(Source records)
= Beginning of Section =
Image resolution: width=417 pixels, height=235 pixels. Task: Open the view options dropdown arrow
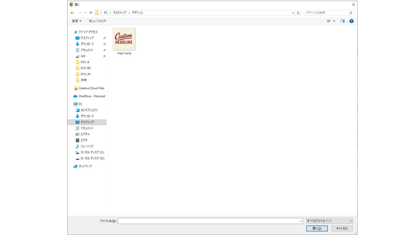[334, 21]
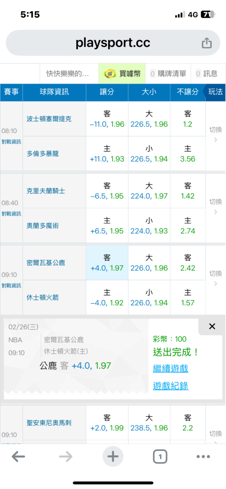Viewport: 226px width, 489px height.
Task: Click the 繼續遊戲 link
Action: pos(170,368)
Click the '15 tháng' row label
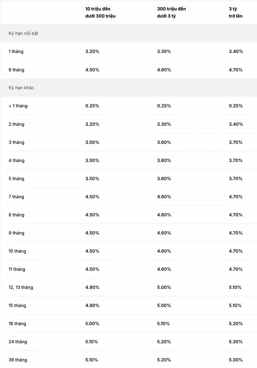The width and height of the screenshot is (257, 368). coord(17,305)
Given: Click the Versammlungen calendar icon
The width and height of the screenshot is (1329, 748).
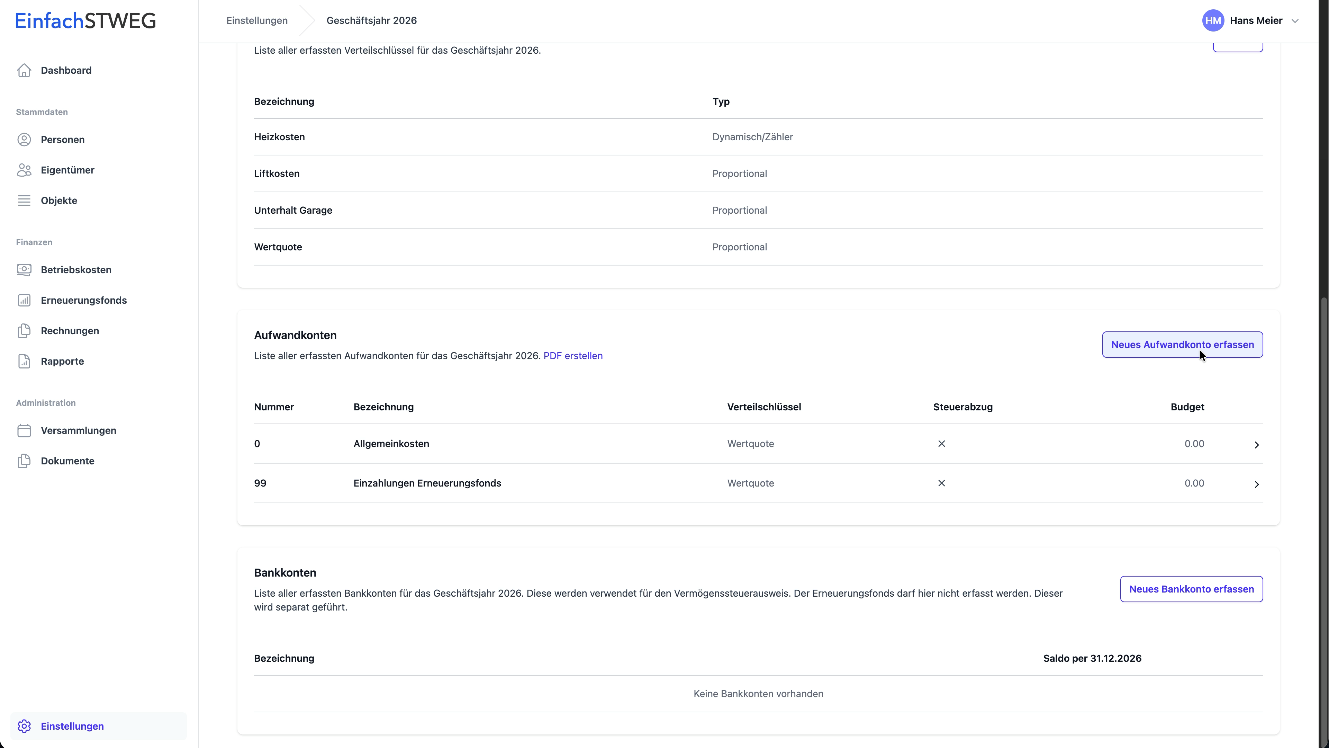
= End of Section =
*PROBLEM DETAILS*. With pictures excluded, the data must be transcribed in full and to the letter.

*RESULT OF THIS TASK*.
Image resolution: width=417 pixels, height=235 pixels. Task: Open the view options dropdown arrow
[334, 21]
Viewport: 226px width, 489px height.
Task: Click the 繼續遊戲 link
Action: pos(170,368)
Click the '15 tháng' row label
The width and height of the screenshot is (257, 368). coord(17,305)
Given: Click the Versammlungen calendar icon
The width and height of the screenshot is (1329, 748).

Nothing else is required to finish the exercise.